● DATA UNDER STUDY:
• • • •
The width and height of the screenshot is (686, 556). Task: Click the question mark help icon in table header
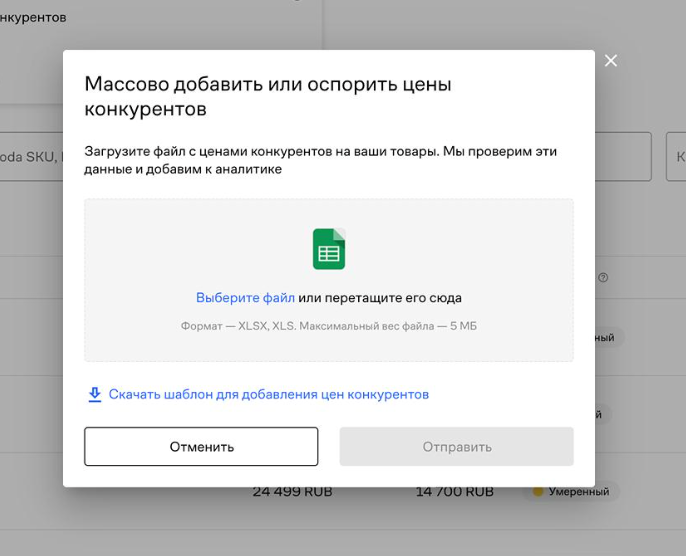coord(603,277)
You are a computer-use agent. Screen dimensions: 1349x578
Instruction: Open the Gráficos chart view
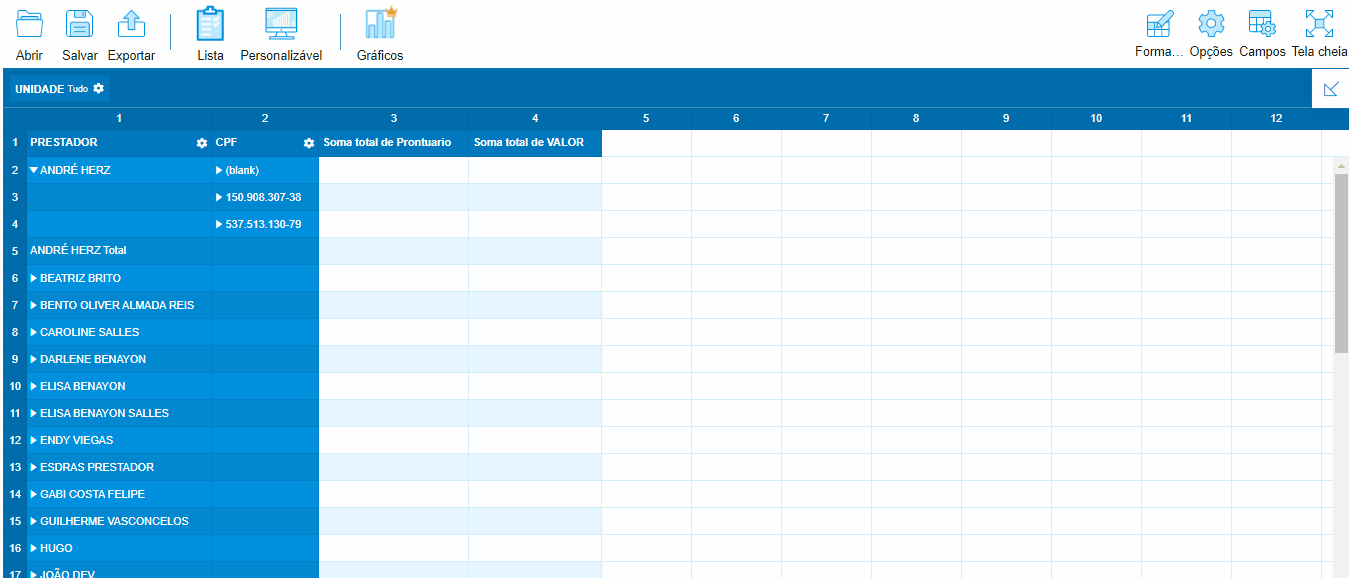click(380, 25)
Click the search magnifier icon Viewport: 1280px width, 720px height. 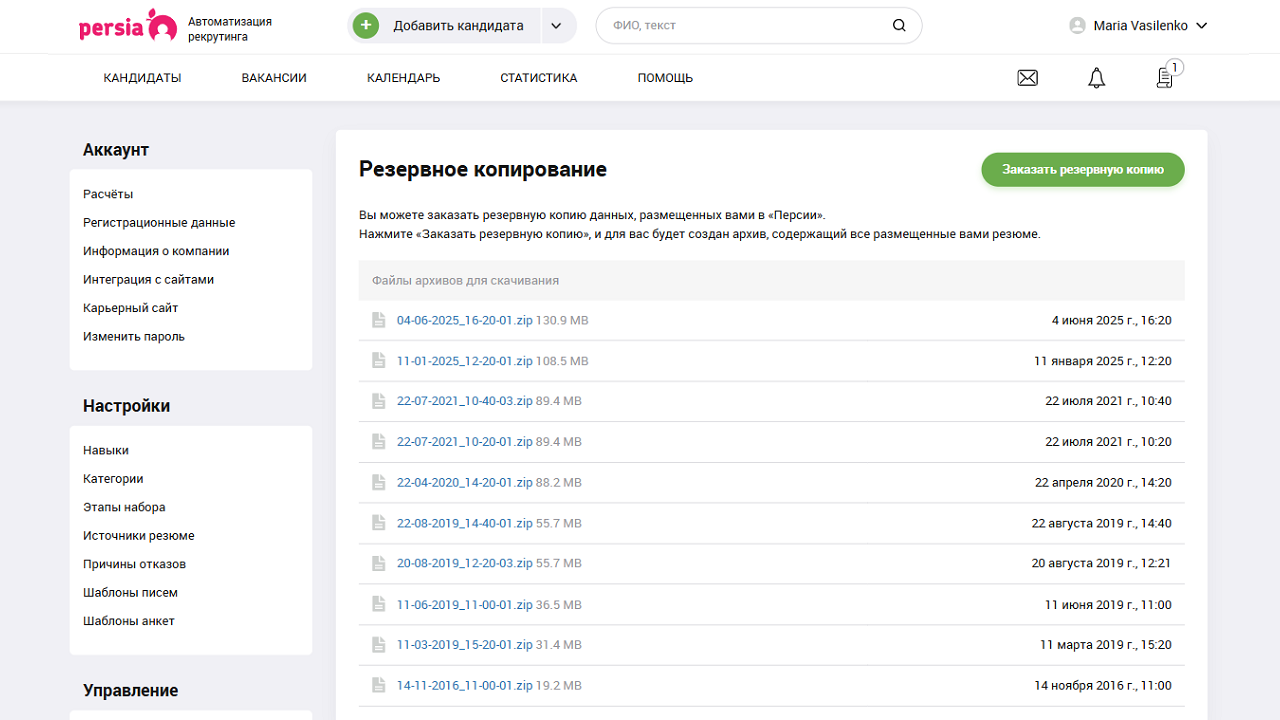coord(898,25)
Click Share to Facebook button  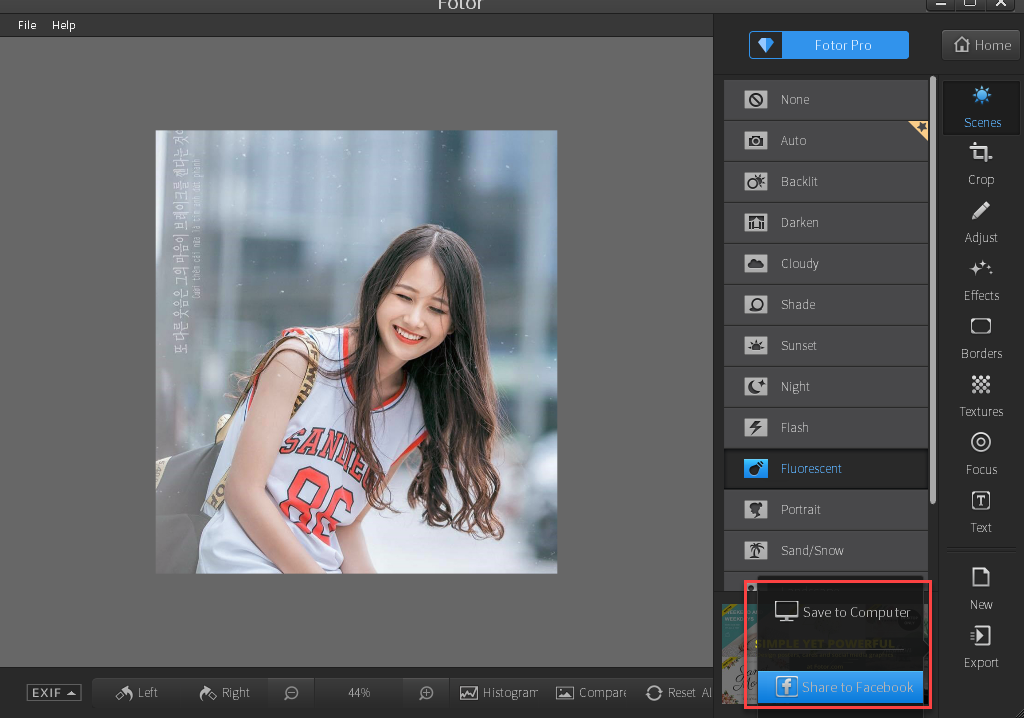[842, 687]
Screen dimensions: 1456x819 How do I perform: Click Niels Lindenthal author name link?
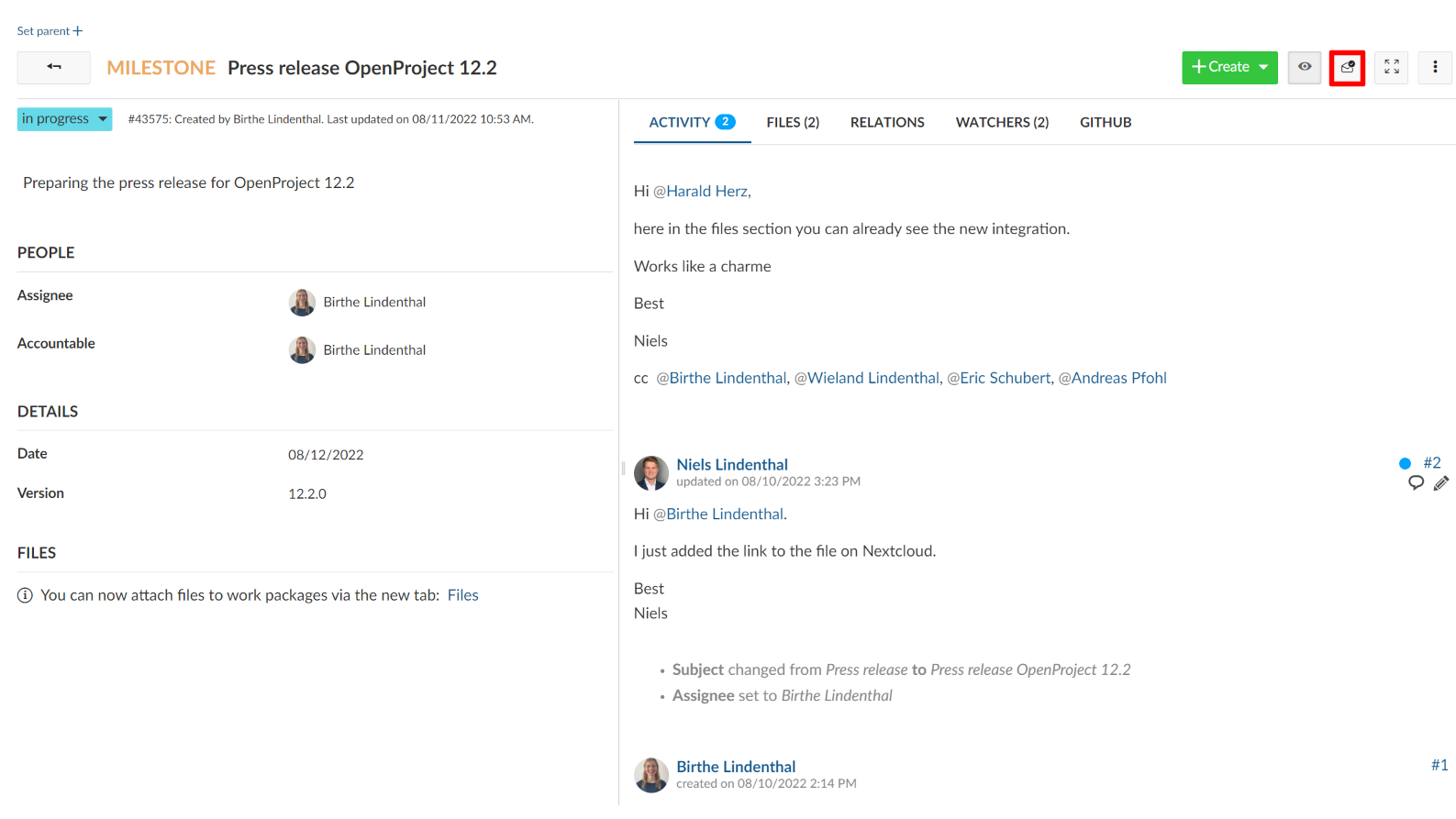tap(731, 464)
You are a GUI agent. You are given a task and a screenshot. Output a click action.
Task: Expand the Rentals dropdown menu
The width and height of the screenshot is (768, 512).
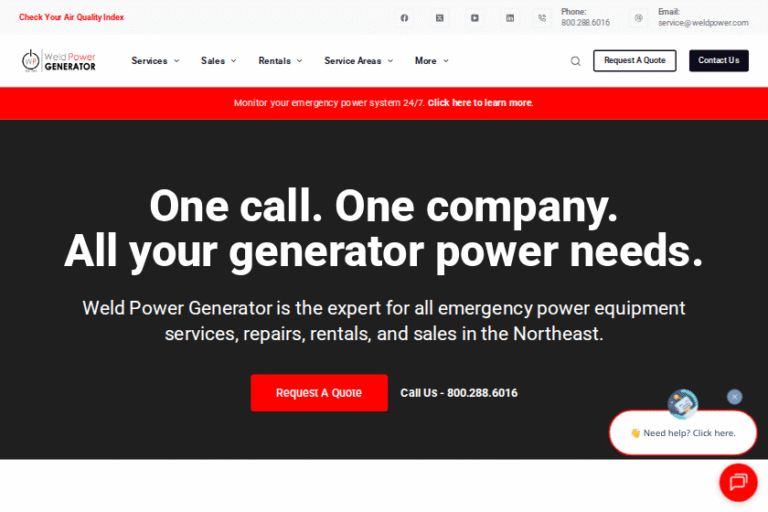click(280, 61)
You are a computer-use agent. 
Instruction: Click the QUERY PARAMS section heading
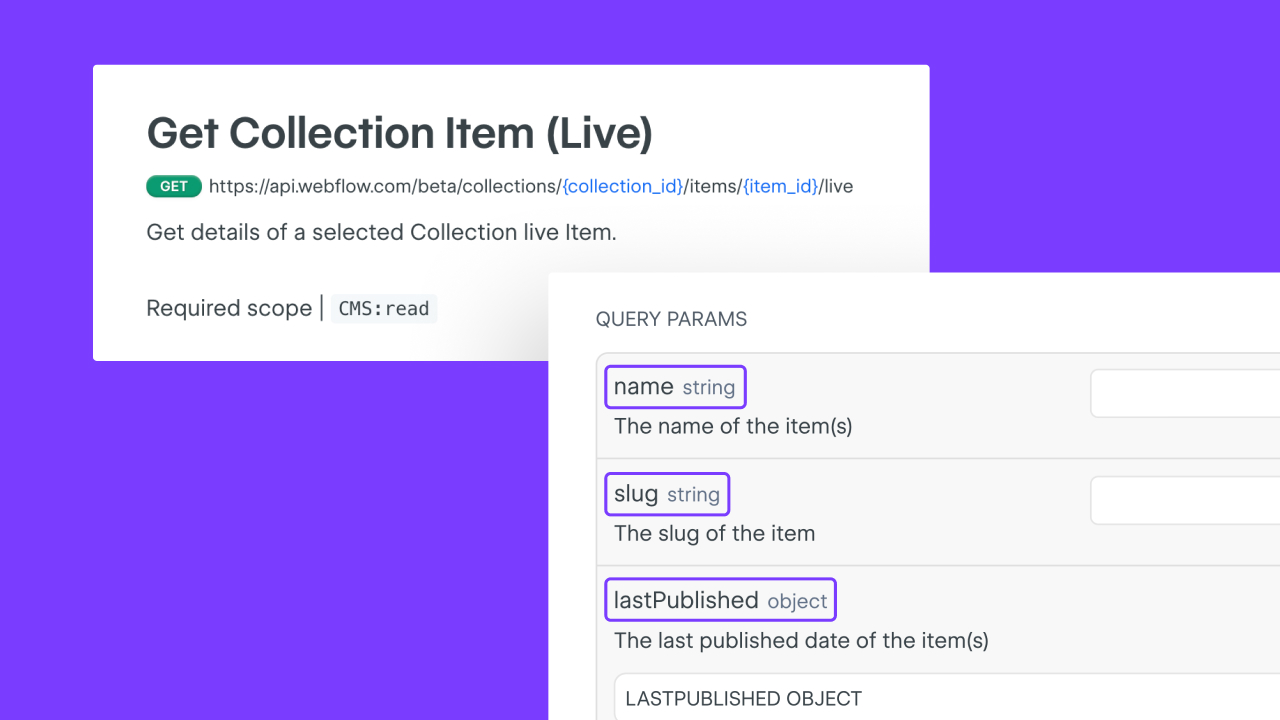pos(671,319)
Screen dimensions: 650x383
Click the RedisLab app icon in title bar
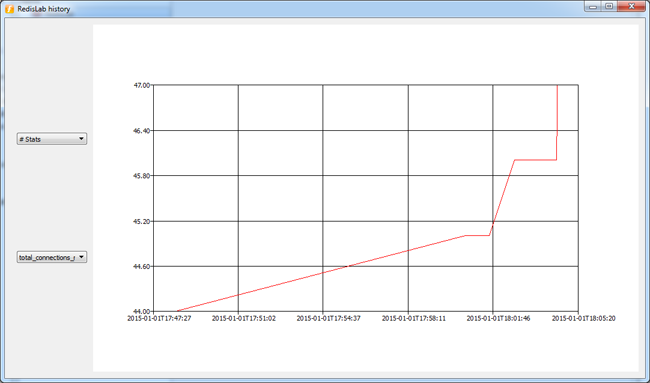[9, 9]
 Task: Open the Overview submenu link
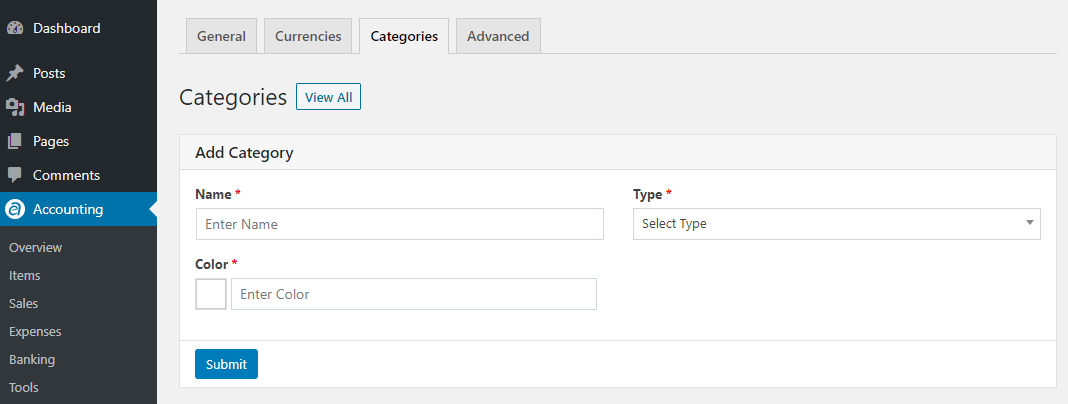35,247
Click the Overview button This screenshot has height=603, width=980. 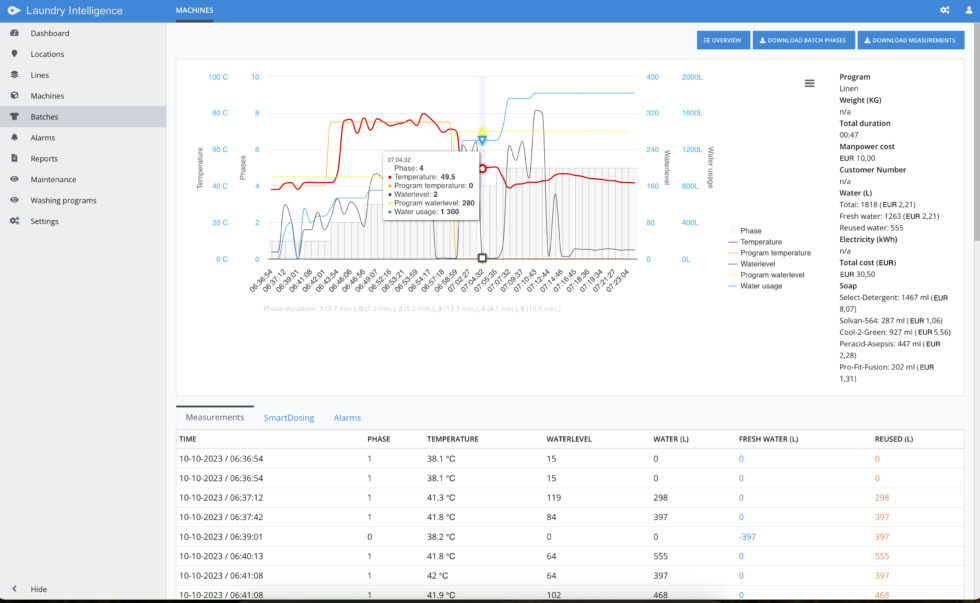tap(722, 40)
• • • •
● WORK ITEM: The answer must consist of every line from the listing above that includes the word "agent".

● FINAL ANSWER:
You are a computer-use agent. Screen dimensions: 1349x578
You are a GUI agent. You are given a task and a screenshot. Output a click action.
You are a computer-use agent. 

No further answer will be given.